В общем, он постоянно говорил про «грех», и, сидя с ним под повозкой на берегу реки, я призадумался — а что, собственно, он называет этим словом? Если помните, папаша мой считал грехом сквернословие, жевание табака, а ещё — когда плюются и ходят немытыми. Я подозревал, что у Пендрейка на этот счёт иное представление…

В общем, рыбы не было и не намечалось, обед мы съели. Хоть Его Преподобие и сказал насчёт «глубокого удовлетворения», мне казалось, что чего-то ему, Шайен, не хватает. Наверное, человек, который всю жизнь произносит речи, рано или поздно начинает задумываться — а слышит ли его кто-нибудь?

Короче говоря, чтобы угодить ему (так же, как и миссис Пендрейк, когда я назвал её «мама»), я спросил его про грех.

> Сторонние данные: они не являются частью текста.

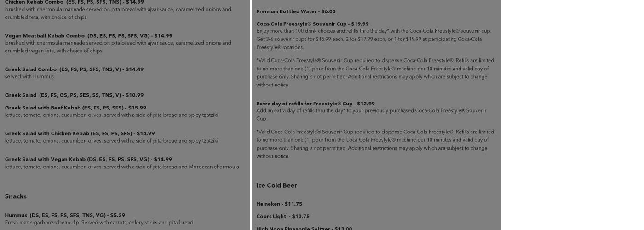The image size is (644, 230).
Task: Select the Heineken $11.75 item
Action: 279,204
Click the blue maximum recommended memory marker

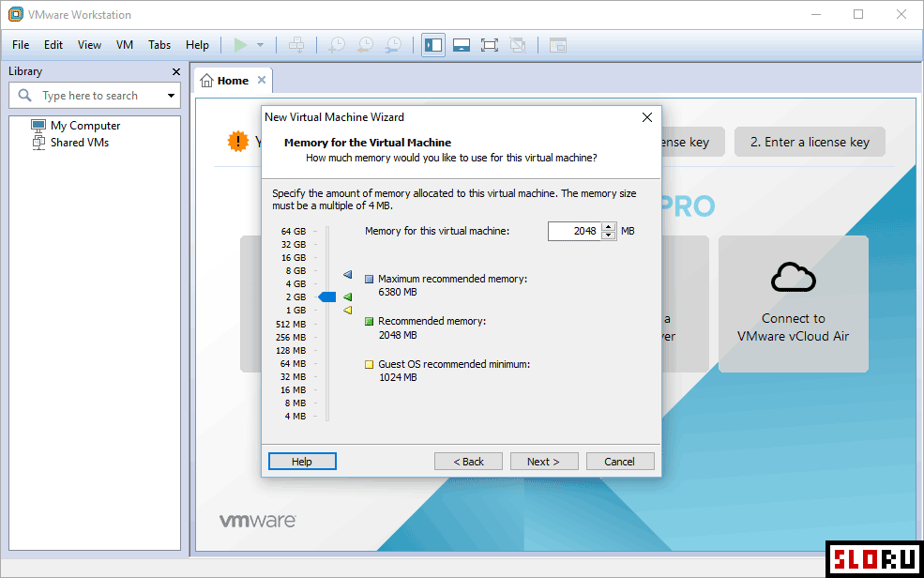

Он ведь был совсем неплохой парень, и лицо мне вытер… А я ведь как индеец: если ко мне по-доброму, то и я стараюсь платить добром.

Так вот, пендрейково определение греха оказалось пошире, чем папашино, а список конкретных грехов — подлиннее. Вообще-то, ничего удивительного: папаша-то в этом деле был всего лишь любитель, он и читать-то не умел. А Пендрейк, кстати, признался, что перечень грехов не сам составил, а взял у библейского апостола Павла.

— Грех, сын мой, весьма и весьма многолик: это и прелюбодеяние, блуд, нечистота, непотребство, идолослужение, волшебство, вражда, ссоры, зависть, гнев, распри, разногласия, соблазны, ереси, ненависть, убийство, пьянство, бесчинство и прочее…

Забавно, вообще-то: в решающие годы детства моим воспитанием занимался мой второй отец, Старая Шкура Типи. А теперь возьмите этот самый список, вычеркните зависть (он ведь никому особо не завидовал, потому как считал, что у него и так есть все, что нужно человеку) — и у вас получится его точная характеристика. И при всем при этом он пользовался у Шайенов уважением, о котором можно только мечтать.

Что касается меня, то я тогда знал за собой всего-то парочку грехов — не больше; хотя, конечно, у меня все было ещё впереди.

Однако тот день я дожил до конца в чистоте и непорочности, а потом протянул в том же духе ещё несколько недель. Вот до чего довела цивилизованная жизнь: стоило один раз промокнуть, и я подцепил пневмонию.